In this latest installment in the Gabriel Allon series, the fatal poisoning of a Russian billionaire sends Allon on a dangerous journey across Europe and into the orbit of a musical virtuoso who may hold the key to the truth about his friend's death. The plot Allon uncovers leads to secret channels of money and influence that go to the very heart of Western democracy and threaten the stability of the global order.
The pace of The Cellist never slackens as its action volleys from Zurich to Tel Aviv to Paris and beyond. Mr. Silva tells his story with zest, wit and superb timing, and he engineers enough surprises to startle even the most attentive reader.
Akin to a diabolical game of chess, The Cellist is a sophisticated voyage through the world of concert halls, art museums, lavish receptions and the occasional chase scene—all delivered with Silva’s crafty dry wit and innuendo.

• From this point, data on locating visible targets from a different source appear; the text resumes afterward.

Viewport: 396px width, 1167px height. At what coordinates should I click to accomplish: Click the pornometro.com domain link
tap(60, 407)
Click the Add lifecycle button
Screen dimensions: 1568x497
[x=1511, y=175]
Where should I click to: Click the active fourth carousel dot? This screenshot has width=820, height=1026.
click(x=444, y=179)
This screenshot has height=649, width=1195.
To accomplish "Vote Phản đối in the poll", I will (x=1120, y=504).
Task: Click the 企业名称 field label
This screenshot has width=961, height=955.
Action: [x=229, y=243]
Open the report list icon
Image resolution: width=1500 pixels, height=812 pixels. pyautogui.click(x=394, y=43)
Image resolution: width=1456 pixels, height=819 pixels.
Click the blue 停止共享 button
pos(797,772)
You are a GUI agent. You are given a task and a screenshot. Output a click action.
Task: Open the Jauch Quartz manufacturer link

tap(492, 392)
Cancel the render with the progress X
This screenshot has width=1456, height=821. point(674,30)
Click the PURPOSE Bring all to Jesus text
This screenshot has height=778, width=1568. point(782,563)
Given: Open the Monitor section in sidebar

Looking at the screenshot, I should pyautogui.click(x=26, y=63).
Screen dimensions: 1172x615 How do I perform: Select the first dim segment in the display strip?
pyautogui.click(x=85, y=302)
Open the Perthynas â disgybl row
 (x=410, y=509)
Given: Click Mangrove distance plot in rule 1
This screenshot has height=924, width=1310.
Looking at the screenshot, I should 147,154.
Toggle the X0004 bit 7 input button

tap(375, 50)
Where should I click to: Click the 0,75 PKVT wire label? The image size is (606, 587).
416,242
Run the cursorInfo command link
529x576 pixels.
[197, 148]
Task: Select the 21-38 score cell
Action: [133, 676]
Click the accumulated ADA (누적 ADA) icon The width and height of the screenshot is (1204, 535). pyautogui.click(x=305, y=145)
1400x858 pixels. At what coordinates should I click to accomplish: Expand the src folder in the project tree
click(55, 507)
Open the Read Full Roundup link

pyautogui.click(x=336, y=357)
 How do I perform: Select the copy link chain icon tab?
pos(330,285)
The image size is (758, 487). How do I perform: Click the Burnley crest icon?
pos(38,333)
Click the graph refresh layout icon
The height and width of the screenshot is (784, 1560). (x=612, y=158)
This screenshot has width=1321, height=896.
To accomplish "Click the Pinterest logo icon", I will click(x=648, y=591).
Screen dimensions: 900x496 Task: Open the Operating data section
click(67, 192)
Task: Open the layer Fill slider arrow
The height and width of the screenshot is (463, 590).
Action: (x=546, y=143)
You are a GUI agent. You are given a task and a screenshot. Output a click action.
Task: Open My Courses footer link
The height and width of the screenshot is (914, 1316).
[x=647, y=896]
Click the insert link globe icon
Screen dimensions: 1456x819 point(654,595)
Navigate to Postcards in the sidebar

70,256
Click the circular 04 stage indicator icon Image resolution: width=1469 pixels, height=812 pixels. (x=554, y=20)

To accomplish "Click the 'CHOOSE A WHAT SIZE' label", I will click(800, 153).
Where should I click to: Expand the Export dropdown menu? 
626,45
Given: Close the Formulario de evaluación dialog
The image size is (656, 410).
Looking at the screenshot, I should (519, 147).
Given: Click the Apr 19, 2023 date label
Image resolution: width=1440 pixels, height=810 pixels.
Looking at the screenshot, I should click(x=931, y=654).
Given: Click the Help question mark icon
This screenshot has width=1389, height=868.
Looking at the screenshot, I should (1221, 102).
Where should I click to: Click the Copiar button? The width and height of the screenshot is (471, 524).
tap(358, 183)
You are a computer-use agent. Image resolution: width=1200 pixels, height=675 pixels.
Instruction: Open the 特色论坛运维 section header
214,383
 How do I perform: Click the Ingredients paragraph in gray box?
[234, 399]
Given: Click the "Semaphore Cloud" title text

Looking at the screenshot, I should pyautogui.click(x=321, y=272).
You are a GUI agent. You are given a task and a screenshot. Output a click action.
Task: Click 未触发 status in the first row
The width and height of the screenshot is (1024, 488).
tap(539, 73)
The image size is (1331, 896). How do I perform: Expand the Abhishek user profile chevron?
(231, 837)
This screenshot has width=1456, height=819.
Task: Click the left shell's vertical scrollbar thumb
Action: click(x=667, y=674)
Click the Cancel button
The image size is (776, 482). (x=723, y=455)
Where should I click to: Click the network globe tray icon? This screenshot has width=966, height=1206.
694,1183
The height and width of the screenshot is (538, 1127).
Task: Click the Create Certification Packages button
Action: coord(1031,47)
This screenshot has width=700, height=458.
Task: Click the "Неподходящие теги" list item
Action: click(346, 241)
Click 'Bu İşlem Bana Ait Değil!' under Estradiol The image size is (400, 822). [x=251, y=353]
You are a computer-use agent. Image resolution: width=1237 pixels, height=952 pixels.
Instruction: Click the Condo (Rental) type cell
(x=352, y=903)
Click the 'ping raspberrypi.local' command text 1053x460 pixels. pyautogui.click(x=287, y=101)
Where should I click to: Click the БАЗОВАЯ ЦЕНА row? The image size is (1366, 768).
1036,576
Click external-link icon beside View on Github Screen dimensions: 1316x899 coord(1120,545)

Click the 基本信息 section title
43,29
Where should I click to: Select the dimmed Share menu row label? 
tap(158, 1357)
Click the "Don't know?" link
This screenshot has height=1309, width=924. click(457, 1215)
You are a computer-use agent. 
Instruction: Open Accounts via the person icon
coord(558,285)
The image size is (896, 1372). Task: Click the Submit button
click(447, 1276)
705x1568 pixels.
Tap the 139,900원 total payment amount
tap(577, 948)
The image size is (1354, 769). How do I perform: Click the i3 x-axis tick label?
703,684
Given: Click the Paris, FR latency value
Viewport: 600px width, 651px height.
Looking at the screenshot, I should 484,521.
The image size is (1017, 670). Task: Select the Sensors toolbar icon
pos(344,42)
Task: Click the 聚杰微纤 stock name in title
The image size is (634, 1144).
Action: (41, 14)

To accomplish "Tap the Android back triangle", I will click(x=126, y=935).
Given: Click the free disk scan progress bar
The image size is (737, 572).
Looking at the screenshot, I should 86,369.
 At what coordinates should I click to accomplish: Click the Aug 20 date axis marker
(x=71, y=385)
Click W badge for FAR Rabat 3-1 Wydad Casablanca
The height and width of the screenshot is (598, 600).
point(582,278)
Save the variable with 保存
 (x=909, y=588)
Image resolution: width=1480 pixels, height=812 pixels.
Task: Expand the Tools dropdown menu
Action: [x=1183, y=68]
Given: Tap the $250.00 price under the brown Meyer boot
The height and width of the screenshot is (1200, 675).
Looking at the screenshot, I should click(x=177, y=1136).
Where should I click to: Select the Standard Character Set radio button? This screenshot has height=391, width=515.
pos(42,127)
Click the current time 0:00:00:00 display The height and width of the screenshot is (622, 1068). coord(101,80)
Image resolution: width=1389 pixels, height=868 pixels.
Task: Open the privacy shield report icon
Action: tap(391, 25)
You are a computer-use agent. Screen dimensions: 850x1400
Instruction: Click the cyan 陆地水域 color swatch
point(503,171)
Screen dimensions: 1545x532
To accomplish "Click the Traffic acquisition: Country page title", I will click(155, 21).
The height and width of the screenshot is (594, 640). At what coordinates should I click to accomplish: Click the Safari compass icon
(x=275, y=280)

Silva makes a persuasive case that the best way to neutralize the threat of troll farms and disinformation campaigns is to starve these operations of cash. But this is a thriller, not an essay in Foreign Policy. It turns out that money laundering isn’t inherently exciting, and Silva does little to make it so. Identifying the shadowy figure who manages the Russian president’s fortune is easy, as is infiltrating his world. All the characters in this universe are types, but most of them are crafted with verisimilitude sufficient to keep the reader engaged. The titular cellist, Isabel Brenner, is a beautiful blond blank. It’s not at all clear why she makes the transition from functionary at a dirty bank to amateur spy willing to risk her life to ruin oligarchs ... Past installments have...given Gabriel's team more to do, and it’s impossible not to miss them and their spycraft. As attuned as always to current geopolitical concerns, but substantially less compelling than Silva's previous novels.